Five years ago today, in Shelby County v. Holder, the Supreme Court dismantled one of the greatest voting rights achievements in the history of this country. This morning, in Abbott v. Perez, the Court affirmed its disregard for voting discrimination by upholding racially gerrymandered districts in Texas.

When it passed the Voting Rights Act (VRA) in 1965, Congress took a major step towards fulfilling the promise—made almost 100 years earlier in the Fifteenth Amendment—that no citizen would be denied the right to vote “on account of race, color, or previous condition of servitude.” The centerpiece of the Act was a provision requiring certain states and other jurisdictions to get approval from the federal government before making any changes to their voting practices and procedures. This “preclearance” protection applied to jurisdictions with a history of voting discrimination and helped to protect to protect the right to vote among traditionally marginalized populations. In Shelby County, the Court struck down the formula used to determine what jurisdictions were subject to preclearance, declaring that “[o]ur country has changed” and voting discrimination was no longer a major concern. In a 5–4 decision split along ideological lines, the Court stripped voters in nine states and dozens of counties and municipalities of the protection Congress had put in place.

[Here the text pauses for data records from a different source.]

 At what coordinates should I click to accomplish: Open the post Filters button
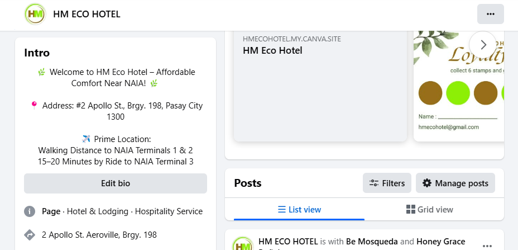387,183
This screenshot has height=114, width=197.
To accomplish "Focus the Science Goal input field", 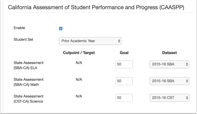I will pyautogui.click(x=124, y=98).

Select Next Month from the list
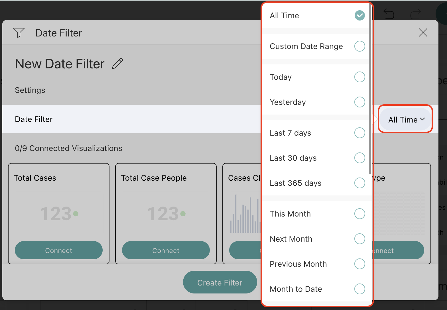[359, 239]
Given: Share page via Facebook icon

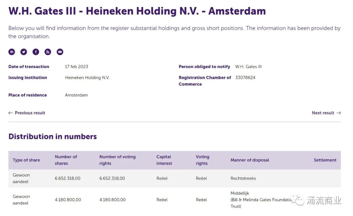Looking at the screenshot, I should pyautogui.click(x=36, y=52).
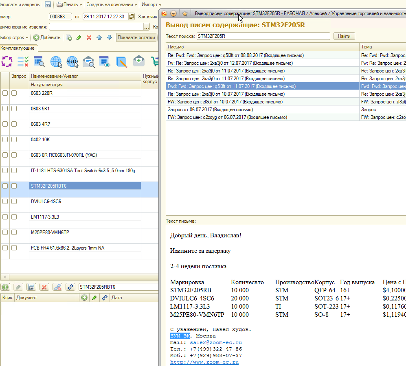This screenshot has width=406, height=366.
Task: Click the purple refresh arrows icon
Action: [x=7, y=61]
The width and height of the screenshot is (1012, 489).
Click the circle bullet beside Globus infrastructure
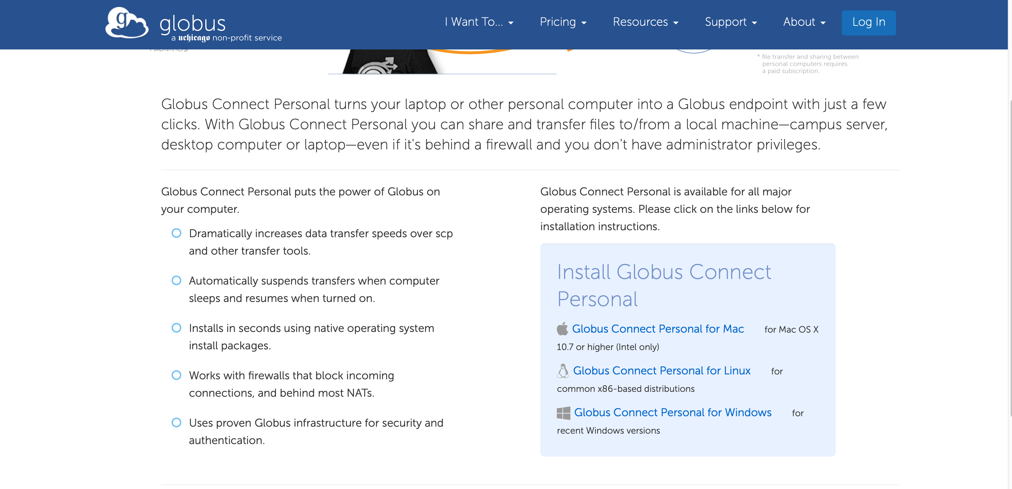(x=176, y=423)
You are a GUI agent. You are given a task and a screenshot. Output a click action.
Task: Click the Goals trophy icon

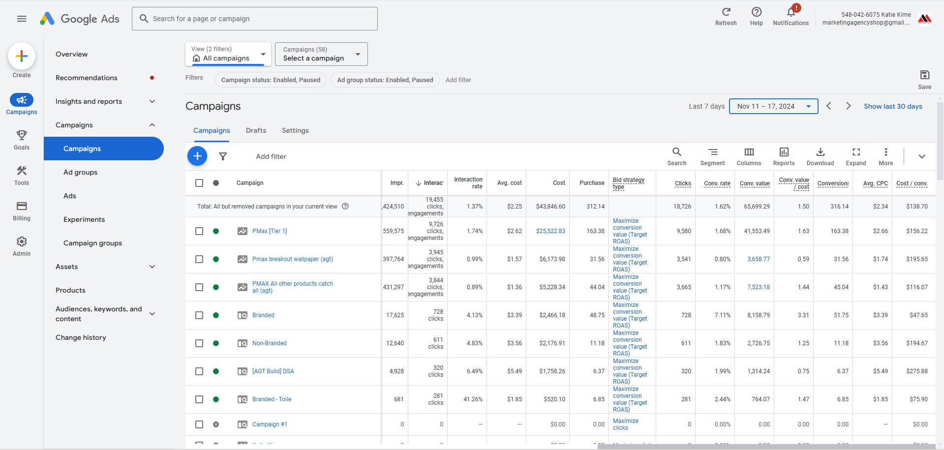click(x=22, y=135)
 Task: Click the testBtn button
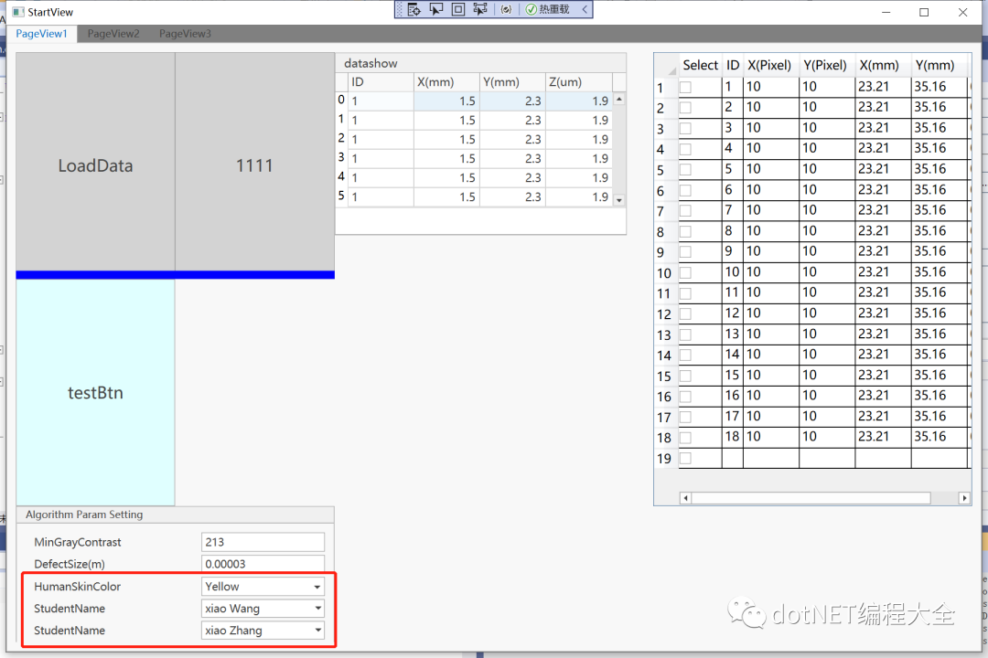[94, 393]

Conservative state legislatures wasted no time enacting the restrictive and discriminatory policies that the federal government had blocked for almost fifty years. On the very day that Shelby County was decided, Texas announced that it would implement a strict voter ID law that had failed the preclearance process. A month after the decision, North Carolina passed a sweeping voter suppression law that was later struck down by a federal court for targeting African-American voters “with almost surgical precision.” Other states and dozens of counties and cities have followed suit—implementing voter ID laws, closing polling place, purging voters from the rolls, and engaging in other suppression tactics. As Demos President Heather McGhee said two years after Shelby County, “voters have been subject to more discrimination than at any time in the last fifty years.”

In Shelby County, the Supreme Court tried to downplay the harmful impact of its ruling with assurances that other sections of the VRA would protect against racial discrimination. Today, on the fifth anniversary of that decision, the Court revealed those assurances to be hollow. In Abbott v. Perez, the Court considered whether Texas’ legislative and congressional districts had been racially gerrymandered—i.e., drawn to dilute the voting power of people of color in the state. In another 5–4 decision, the Court upheld all but one of the challenged districts, writing that “the good faith of the state legislature must be presumed” in deciding whether a district map was drawn with discriminatory intent. In a forceful dissent, Justice Sonia Sotomayor wrote that the majority went “out of its way” to uphold Texas’ maps in the face of “undeniable proof of intentional discrimination.” As in Shelby County, the majority ignored the realities of voter discrimination.

After opening the door to voter suppression while assuring Americans that federal law still prohibited discriminatory tactics, the Court now refuses to police those tactics. The VRA was passed to ensure the right to participate in our democracy for all citizens, regardless of race. As Justice Sotomayor wrote in her Abbott dissent, “The Court today does great damage to that right of equal opportunity. Not because it denies the existence of that right, but because it refuses its enforcement.”